> **AIM OF THE EXERCISE**
Retype the records below exactly. Leave nothing out.

---

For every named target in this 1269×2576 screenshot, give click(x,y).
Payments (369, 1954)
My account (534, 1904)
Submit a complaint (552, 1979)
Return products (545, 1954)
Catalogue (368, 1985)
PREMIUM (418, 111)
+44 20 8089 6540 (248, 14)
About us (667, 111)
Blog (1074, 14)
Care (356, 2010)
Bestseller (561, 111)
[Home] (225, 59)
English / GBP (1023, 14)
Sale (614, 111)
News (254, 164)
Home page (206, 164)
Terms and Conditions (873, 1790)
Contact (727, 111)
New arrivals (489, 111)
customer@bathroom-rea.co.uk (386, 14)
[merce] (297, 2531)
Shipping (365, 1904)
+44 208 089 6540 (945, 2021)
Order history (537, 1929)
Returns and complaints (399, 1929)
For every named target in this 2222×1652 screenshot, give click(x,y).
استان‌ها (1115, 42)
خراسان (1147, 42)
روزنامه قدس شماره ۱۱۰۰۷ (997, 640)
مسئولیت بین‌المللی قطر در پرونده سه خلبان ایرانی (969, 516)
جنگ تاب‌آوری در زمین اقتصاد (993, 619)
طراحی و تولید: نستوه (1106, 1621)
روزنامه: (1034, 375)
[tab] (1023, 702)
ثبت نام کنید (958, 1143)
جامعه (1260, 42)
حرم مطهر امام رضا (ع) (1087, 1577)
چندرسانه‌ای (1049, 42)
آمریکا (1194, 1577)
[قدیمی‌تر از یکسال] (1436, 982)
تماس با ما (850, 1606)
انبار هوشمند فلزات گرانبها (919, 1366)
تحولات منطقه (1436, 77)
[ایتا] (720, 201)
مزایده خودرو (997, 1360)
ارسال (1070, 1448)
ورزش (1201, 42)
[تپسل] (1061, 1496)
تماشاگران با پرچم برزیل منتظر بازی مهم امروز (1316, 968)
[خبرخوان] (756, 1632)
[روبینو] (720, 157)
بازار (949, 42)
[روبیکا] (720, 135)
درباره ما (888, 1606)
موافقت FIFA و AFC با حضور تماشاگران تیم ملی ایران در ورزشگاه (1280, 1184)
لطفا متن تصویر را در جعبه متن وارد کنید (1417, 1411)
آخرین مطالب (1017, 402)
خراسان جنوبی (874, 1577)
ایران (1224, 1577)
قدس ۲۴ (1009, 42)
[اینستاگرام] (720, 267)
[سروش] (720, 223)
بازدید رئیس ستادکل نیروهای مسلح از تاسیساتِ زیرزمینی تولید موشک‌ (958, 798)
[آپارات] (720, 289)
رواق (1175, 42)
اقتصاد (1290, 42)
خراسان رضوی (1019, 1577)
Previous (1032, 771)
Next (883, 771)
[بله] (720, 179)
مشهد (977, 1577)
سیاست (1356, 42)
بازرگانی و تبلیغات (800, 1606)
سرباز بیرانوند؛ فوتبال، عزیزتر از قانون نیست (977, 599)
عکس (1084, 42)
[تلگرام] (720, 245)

---

> **ANSWER**
For every named target in this 1269×2576 screenshot, give click(x,y).
Payments (369, 1954)
My account (534, 1904)
Submit a complaint (552, 1979)
Return products (545, 1954)
Catalogue (368, 1985)
PREMIUM (418, 111)
+44 20 8089 6540 (248, 14)
About us (667, 111)
Blog (1074, 14)
Care (356, 2010)
Bestseller (561, 111)
[Home] (225, 59)
English / GBP (1023, 14)
Sale (614, 111)
News (254, 164)
Home page (206, 164)
Terms and Conditions (873, 1790)
Contact (727, 111)
New arrivals (489, 111)
customer@bathroom-rea.co.uk (386, 14)
[merce] (297, 2531)
Shipping (365, 1904)
+44 208 089 6540 (945, 2021)
Order history (537, 1929)
Returns and complaints (399, 1929)
For every named target in this 2222×1652 screenshot, give click(x,y).
استان‌ها (1115, 42)
خراسان (1147, 42)
روزنامه قدس شماره ۱۱۰۰۷ (997, 640)
مسئولیت بین‌المللی قطر در پرونده سه خلبان ایرانی (969, 516)
جنگ تاب‌آوری در زمین اقتصاد (993, 619)
طراحی و تولید: نستوه (1106, 1621)
روزنامه: (1034, 375)
[tab] (1023, 702)
ثبت نام کنید (958, 1143)
جامعه (1260, 42)
حرم مطهر امام رضا (ع) (1087, 1577)
چندرسانه‌ای (1049, 42)
آمریکا (1194, 1577)
[قدیمی‌تر از یکسال] (1436, 982)
تماس با ما (850, 1606)
انبار هوشمند فلزات گرانبها (919, 1366)
تحولات منطقه (1436, 77)
[ایتا] (720, 201)
مزایده خودرو (997, 1360)
ارسال (1070, 1448)
ورزش (1201, 42)
[تپسل] (1061, 1496)
تماشاگران با پرچم برزیل منتظر بازی مهم امروز (1316, 968)
[خبرخوان] (756, 1632)
[روبینو] (720, 157)
بازار (949, 42)
[روبیکا] (720, 135)
درباره ما (888, 1606)
موافقت FIFA و AFC با حضور تماشاگران تیم ملی ایران در ورزشگاه (1280, 1184)
لطفا متن تصویر را در جعبه متن وارد کنید (1417, 1411)
آخرین مطالب (1017, 402)
خراسان جنوبی (874, 1577)
ایران (1224, 1577)
قدس ۲۴ (1009, 42)
[اینستاگرام] (720, 267)
[سروش] (720, 223)
بازدید رئیس ستادکل نیروهای مسلح از تاسیساتِ زیرزمینی تولید موشک‌ (958, 798)
[آپارات] (720, 289)
رواق (1175, 42)
اقتصاد (1290, 42)
خراسان رضوی (1019, 1577)
Previous (1032, 771)
Next (883, 771)
[بله] (720, 179)
مشهد (977, 1577)
سیاست (1356, 42)
بازرگانی و تبلیغات (800, 1606)
سرباز بیرانوند؛ فوتبال، عزیزتر از قانون نیست (977, 599)
عکس (1084, 42)
[تلگرام] (720, 245)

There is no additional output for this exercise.